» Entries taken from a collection
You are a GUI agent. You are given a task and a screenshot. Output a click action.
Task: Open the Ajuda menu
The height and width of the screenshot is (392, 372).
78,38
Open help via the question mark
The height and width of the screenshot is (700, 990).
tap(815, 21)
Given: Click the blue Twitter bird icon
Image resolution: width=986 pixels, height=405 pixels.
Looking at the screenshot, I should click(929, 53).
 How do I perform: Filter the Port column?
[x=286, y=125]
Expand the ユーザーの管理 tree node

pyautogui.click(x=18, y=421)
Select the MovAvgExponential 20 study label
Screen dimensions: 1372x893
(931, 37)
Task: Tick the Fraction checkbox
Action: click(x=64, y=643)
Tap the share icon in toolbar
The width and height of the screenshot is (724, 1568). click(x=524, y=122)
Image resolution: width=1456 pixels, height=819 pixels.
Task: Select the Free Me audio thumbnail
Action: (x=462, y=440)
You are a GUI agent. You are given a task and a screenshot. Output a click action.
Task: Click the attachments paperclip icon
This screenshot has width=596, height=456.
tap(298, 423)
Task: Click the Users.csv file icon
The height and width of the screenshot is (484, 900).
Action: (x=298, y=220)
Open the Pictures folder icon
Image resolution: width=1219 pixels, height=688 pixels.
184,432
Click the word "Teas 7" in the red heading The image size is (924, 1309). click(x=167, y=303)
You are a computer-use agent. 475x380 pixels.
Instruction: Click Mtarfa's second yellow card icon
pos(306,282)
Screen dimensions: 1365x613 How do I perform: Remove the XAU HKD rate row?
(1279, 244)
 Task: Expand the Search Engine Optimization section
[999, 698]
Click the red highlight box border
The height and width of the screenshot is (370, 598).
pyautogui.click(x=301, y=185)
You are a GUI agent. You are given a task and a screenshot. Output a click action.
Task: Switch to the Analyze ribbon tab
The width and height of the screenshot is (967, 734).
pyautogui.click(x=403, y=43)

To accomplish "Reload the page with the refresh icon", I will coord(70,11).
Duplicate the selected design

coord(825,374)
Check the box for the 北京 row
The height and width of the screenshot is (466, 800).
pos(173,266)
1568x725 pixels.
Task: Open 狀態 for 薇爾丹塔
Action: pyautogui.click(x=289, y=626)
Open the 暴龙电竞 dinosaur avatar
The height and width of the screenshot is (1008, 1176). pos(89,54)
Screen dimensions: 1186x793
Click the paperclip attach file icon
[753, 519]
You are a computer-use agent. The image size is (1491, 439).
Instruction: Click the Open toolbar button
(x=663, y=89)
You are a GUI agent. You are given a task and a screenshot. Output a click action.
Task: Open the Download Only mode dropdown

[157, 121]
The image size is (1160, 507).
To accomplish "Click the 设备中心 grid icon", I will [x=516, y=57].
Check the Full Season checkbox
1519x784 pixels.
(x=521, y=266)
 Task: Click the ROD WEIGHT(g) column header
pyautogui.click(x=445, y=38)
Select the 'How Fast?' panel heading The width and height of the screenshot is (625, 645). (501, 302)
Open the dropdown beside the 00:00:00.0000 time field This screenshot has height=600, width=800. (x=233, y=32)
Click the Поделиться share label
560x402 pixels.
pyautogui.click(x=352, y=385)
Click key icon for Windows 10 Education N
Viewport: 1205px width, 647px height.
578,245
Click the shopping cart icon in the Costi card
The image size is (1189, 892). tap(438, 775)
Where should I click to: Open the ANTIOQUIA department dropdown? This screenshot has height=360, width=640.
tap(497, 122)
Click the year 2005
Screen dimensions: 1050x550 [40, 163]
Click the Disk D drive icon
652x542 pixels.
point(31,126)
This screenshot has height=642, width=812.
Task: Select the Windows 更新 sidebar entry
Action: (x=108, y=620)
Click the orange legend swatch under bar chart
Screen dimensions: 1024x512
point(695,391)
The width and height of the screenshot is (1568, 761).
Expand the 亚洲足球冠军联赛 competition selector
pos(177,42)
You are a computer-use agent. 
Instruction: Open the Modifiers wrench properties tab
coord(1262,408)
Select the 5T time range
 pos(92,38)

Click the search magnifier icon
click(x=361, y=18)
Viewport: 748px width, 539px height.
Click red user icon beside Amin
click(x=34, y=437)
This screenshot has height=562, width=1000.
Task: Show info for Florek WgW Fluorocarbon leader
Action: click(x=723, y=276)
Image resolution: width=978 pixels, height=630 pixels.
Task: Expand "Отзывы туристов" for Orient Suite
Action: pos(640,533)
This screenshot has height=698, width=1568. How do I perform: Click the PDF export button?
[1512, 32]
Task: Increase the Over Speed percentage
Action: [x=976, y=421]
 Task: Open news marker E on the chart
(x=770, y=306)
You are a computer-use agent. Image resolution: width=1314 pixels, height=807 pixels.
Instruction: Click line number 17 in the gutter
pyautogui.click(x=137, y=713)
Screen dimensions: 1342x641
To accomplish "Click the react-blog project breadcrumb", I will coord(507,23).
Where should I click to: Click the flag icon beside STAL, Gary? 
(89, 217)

» REQUIREMENT
Make a faithful copy of every record above.

» ANSWER SECTION
You are a GUI agent. You are given a task and a screenshot. Output a click action.
Task: Open the Ajuda menu
The height and width of the screenshot is (392, 372).
78,38
Open help via the question mark
The height and width of the screenshot is (700, 990).
tap(815, 21)
Given: Click the blue Twitter bird icon
Image resolution: width=986 pixels, height=405 pixels.
Looking at the screenshot, I should click(929, 53).
 How do I perform: Filter the Port column?
[x=286, y=125]
Expand the ユーザーの管理 tree node

pyautogui.click(x=18, y=421)
Select the MovAvgExponential 20 study label
Screen dimensions: 1372x893
(931, 37)
Task: Tick the Fraction checkbox
Action: click(x=64, y=643)
Tap the share icon in toolbar
The width and height of the screenshot is (724, 1568). click(x=524, y=122)
Image resolution: width=1456 pixels, height=819 pixels.
Task: Select the Free Me audio thumbnail
Action: (x=462, y=440)
You are a GUI agent. You are given a task and a screenshot. Output a click action.
Task: Click the attachments paperclip icon
This screenshot has width=596, height=456.
tap(298, 423)
Task: Click the Users.csv file icon
The height and width of the screenshot is (484, 900).
Action: (x=298, y=220)
Open the Pictures folder icon
Image resolution: width=1219 pixels, height=688 pixels.
184,432
Click the word "Teas 7" in the red heading The image size is (924, 1309). click(x=167, y=303)
You are a computer-use agent. 475x380 pixels.
Instruction: Click Mtarfa's second yellow card icon
pos(306,282)
Screen dimensions: 1365x613 How do I perform: Remove the XAU HKD rate row?
(1279, 244)
 Task: Expand the Search Engine Optimization section
[999, 698]
Click the red highlight box border
The height and width of the screenshot is (370, 598).
pyautogui.click(x=301, y=185)
You are a GUI agent. You are given a task and a screenshot. Output a click action.
Task: Switch to the Analyze ribbon tab
The width and height of the screenshot is (967, 734).
pyautogui.click(x=403, y=43)

To accomplish "Reload the page with the refresh icon", I will coord(70,11).
Duplicate the selected design

coord(825,374)
Check the box for the 北京 row
The height and width of the screenshot is (466, 800).
pos(173,266)
1568x725 pixels.
Task: Open 狀態 for 薇爾丹塔
Action: pyautogui.click(x=289, y=626)
Open the 暴龙电竞 dinosaur avatar
The height and width of the screenshot is (1008, 1176). pos(89,54)
Screen dimensions: 1186x793
Click the paperclip attach file icon
[753, 519]
You are a computer-use agent. The image size is (1491, 439).
Instruction: Click the Open toolbar button
(x=663, y=89)
You are a GUI agent. You are given a task and a screenshot. Output a click action.
Task: Open the Download Only mode dropdown

[157, 121]
The image size is (1160, 507).
To accomplish "Click the 设备中心 grid icon", I will [x=516, y=57].
Check the Full Season checkbox
1519x784 pixels.
(x=521, y=266)
 Task: Click the ROD WEIGHT(g) column header
pyautogui.click(x=445, y=38)
Select the 'How Fast?' panel heading The width and height of the screenshot is (625, 645). (501, 302)
Open the dropdown beside the 00:00:00.0000 time field This screenshot has height=600, width=800. (x=233, y=32)
Click the Поделиться share label
560x402 pixels.
pyautogui.click(x=352, y=385)
Click key icon for Windows 10 Education N
Viewport: 1205px width, 647px height.
578,245
Click the shopping cart icon in the Costi card
The image size is (1189, 892). tap(438, 775)
Where should I click to: Open the ANTIOQUIA department dropdown? This screenshot has height=360, width=640.
tap(497, 122)
Click the year 2005
Screen dimensions: 1050x550 [40, 163]
Click the Disk D drive icon
652x542 pixels.
point(31,126)
This screenshot has height=642, width=812.
Task: Select the Windows 更新 sidebar entry
Action: (x=108, y=620)
Click the orange legend swatch under bar chart
Screen dimensions: 1024x512
point(695,391)
The width and height of the screenshot is (1568, 761).
Expand the 亚洲足球冠军联赛 competition selector
pos(177,42)
You are a computer-use agent. 
Instruction: Open the Modifiers wrench properties tab
coord(1262,408)
Select the 5T time range
 pos(92,38)

Click the search magnifier icon
click(x=361, y=18)
Viewport: 748px width, 539px height.
Click red user icon beside Amin
click(x=34, y=437)
This screenshot has height=562, width=1000.
Task: Show info for Florek WgW Fluorocarbon leader
Action: click(x=723, y=276)
Image resolution: width=978 pixels, height=630 pixels.
Task: Expand "Отзывы туристов" for Orient Suite
Action: pos(640,533)
This screenshot has height=698, width=1568. How do I perform: Click the PDF export button?
[1512, 32]
Task: Increase the Over Speed percentage
Action: [x=976, y=421]
 Task: Open news marker E on the chart
(x=770, y=306)
You are a computer-use agent. Image resolution: width=1314 pixels, height=807 pixels.
Instruction: Click line number 17 in the gutter
pyautogui.click(x=137, y=713)
Screen dimensions: 1342x641
To accomplish "Click the react-blog project breadcrumb", I will coord(507,23).
Where should I click to: Click the flag icon beside STAL, Gary? 
(89, 217)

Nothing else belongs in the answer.